Extrait

La seconde composition de M. Lasserre a pour sujet la veillée pensive d’un officier auprès de ses hommes endormis. Il songe, et d’abord, ne fût-ce qu’un moment, à l’heure douteuse de l’aube, il doute. Avec des accens inquiets, avec des frissons d’angoisse, il interroge l’avenir et le destin de la patrie. Tout dans la musique : le chant, la déclamation, la couleur tonale et jusqu’à l’âpreté de certaines harmonies, tout donne à cet interrogatoire le caractère d’une mystérieuse et sombre émotion. Mais bientôt il se ressaisit et se rassure, le jeune chef. Il entend venir à lui des sonneries lointaines, sur un rythme, avec un accent déjà presque victorieux. Ses soldats, à ses pieds, dorment toujours. Quelques minutes encore, il contemple et bénit leur sommeil, il rêve avec eux leurs rêves. Soudain voici l’alerte, et l’attaque, et le combat. La musique elle-même y court, s’y précipite, et la scène s’achève par un vigoureux, un entraînant appel aux armes. Encore plus que l’élan, ou l’assaut final, j’aime la méditation qui précède. On pourrait y retrouver, — sans nulle autre analogie d’ailleurs que celle de la situation, — une réminiscence ou mieux un commentaire, actuel et bien fait pour nous toucher aujourd’hui, de ces deux vers chantés jadis, avec une tendre mélancolie, un matin de bataille également, par le Rodrigue de Massenet :


Que l’ange du sommeil effleure de son aile
Les fronts déjà promis à l’ange de la mort !

[Données de localisation de mots et d'éléments]

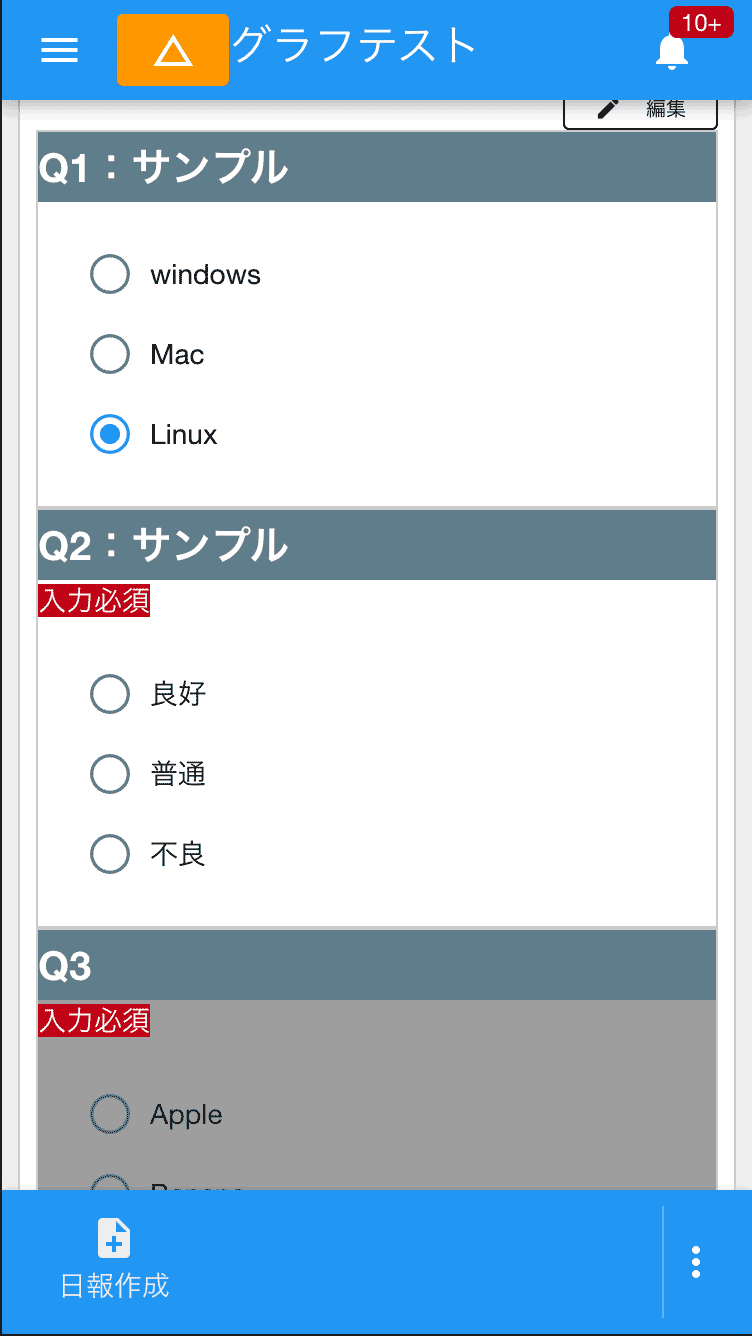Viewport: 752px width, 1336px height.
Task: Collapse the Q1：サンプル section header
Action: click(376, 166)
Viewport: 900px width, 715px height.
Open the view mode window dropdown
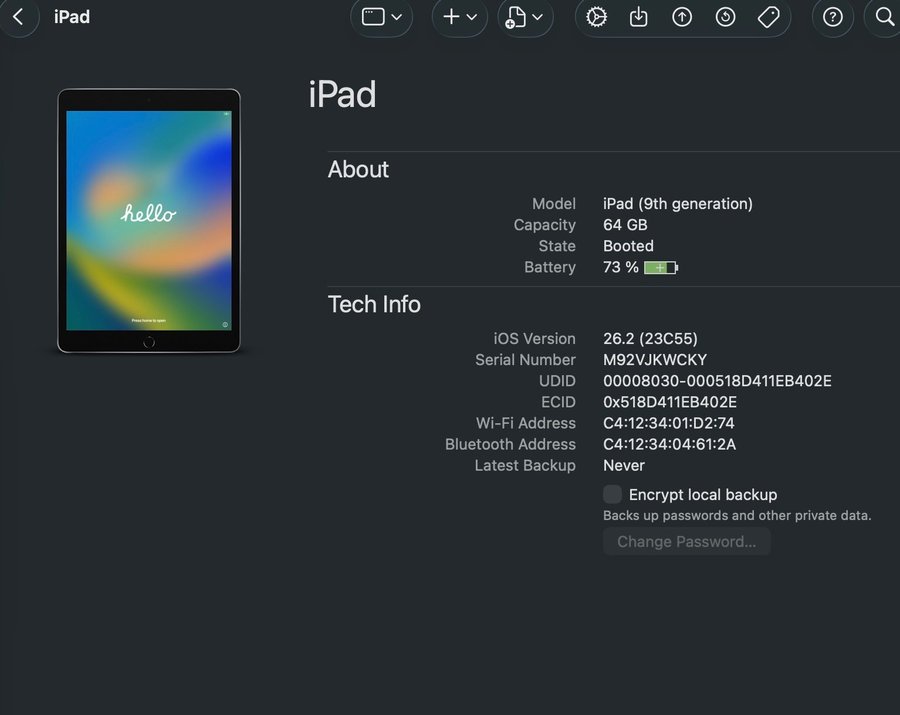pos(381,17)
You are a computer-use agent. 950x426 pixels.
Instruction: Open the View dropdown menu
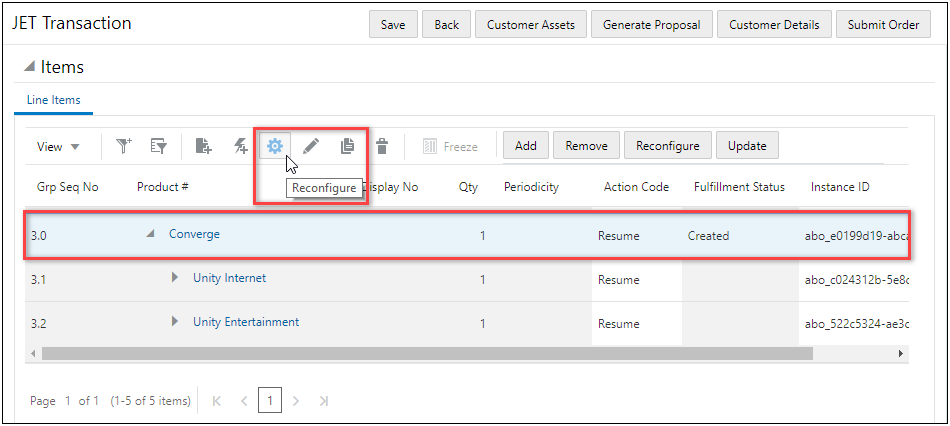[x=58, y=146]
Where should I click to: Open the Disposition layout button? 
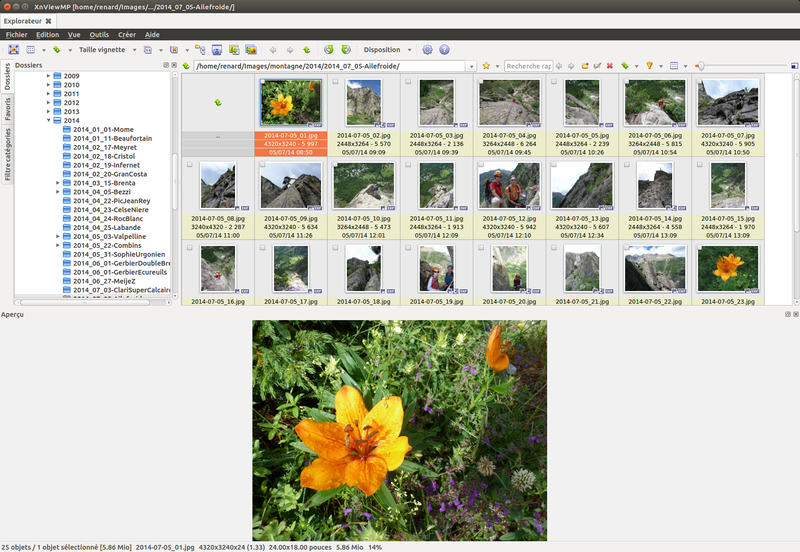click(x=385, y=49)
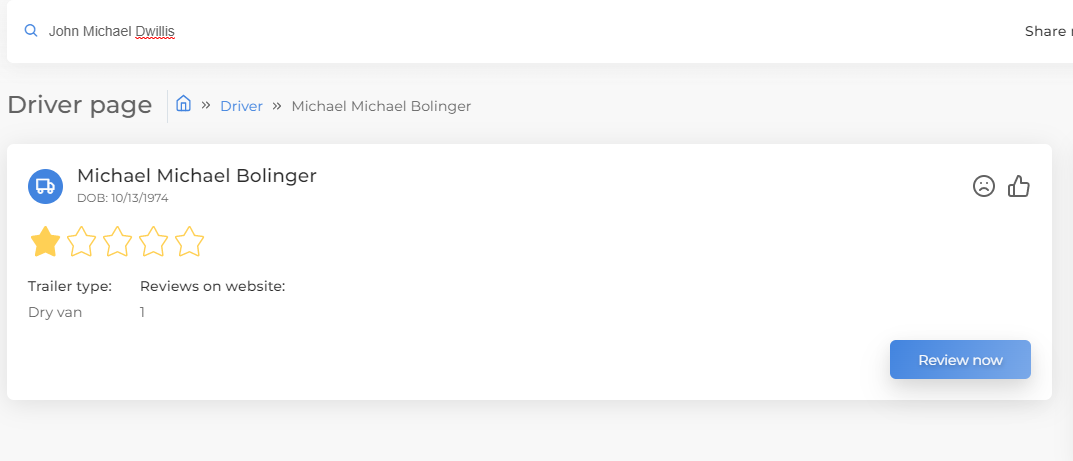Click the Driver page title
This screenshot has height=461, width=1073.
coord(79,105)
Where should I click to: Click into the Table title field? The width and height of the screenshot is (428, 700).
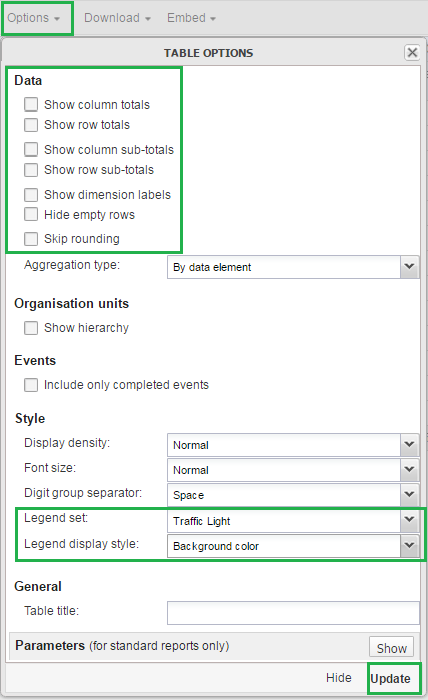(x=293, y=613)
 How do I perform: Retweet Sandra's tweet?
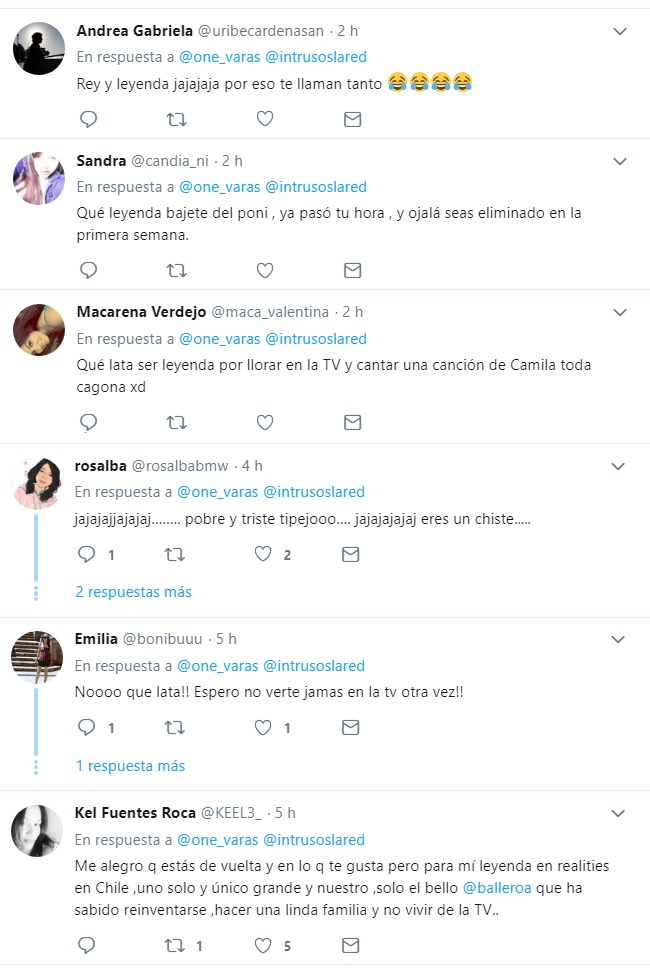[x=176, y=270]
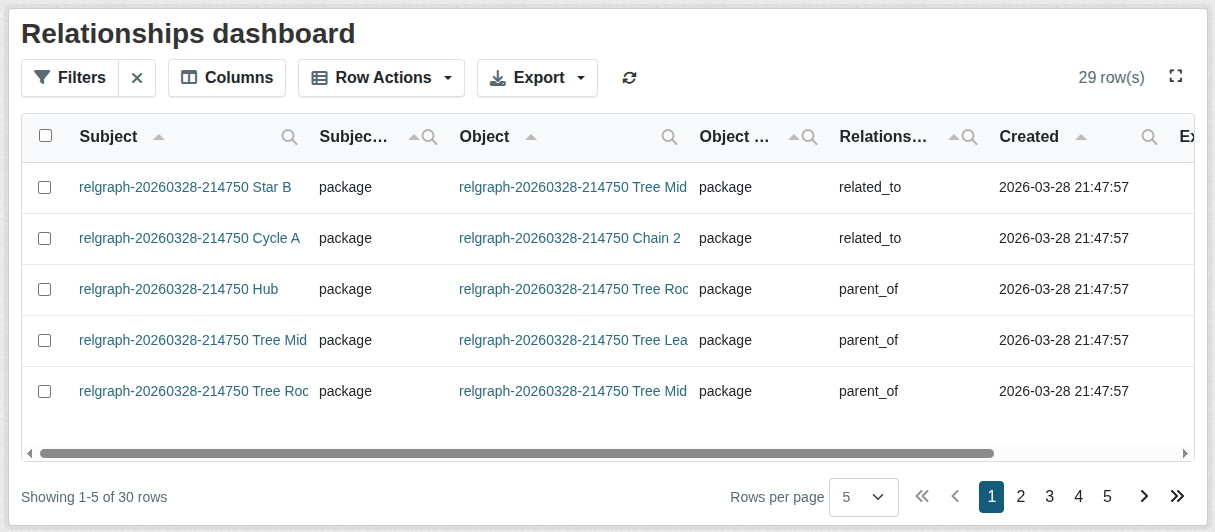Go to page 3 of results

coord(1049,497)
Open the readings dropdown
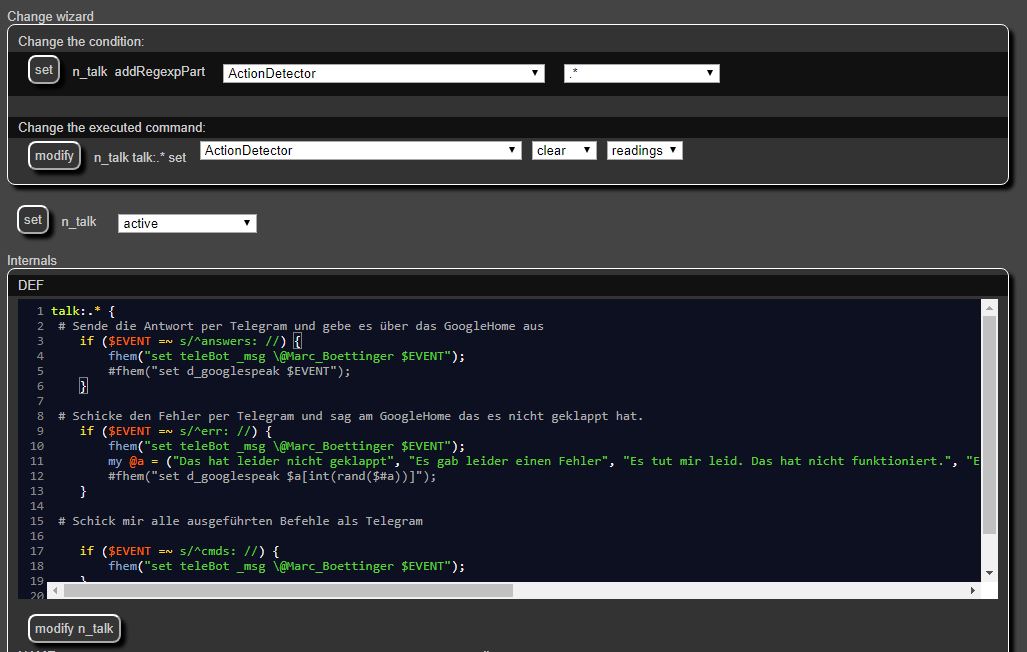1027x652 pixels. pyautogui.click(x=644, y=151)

Exercice A
Dans l'extrait, quel moment de la composition l'auteur aime-t-il plus encore que l'élan ou l'assaut final ?
Exercice B
Relevez tous les éléments de la musique qui, selon l'extrait, donnent à l'interrogatoire de l'officier le caractère d'une mystérieuse et sombre émotion.
Les lignes ne sont pas nécessaires pour ce travail.

Réponse A
La méditation qui précède.

Réponse B
- le chant
- la déclamation
- la couleur tonale
- l'âpreté de certaines harmonies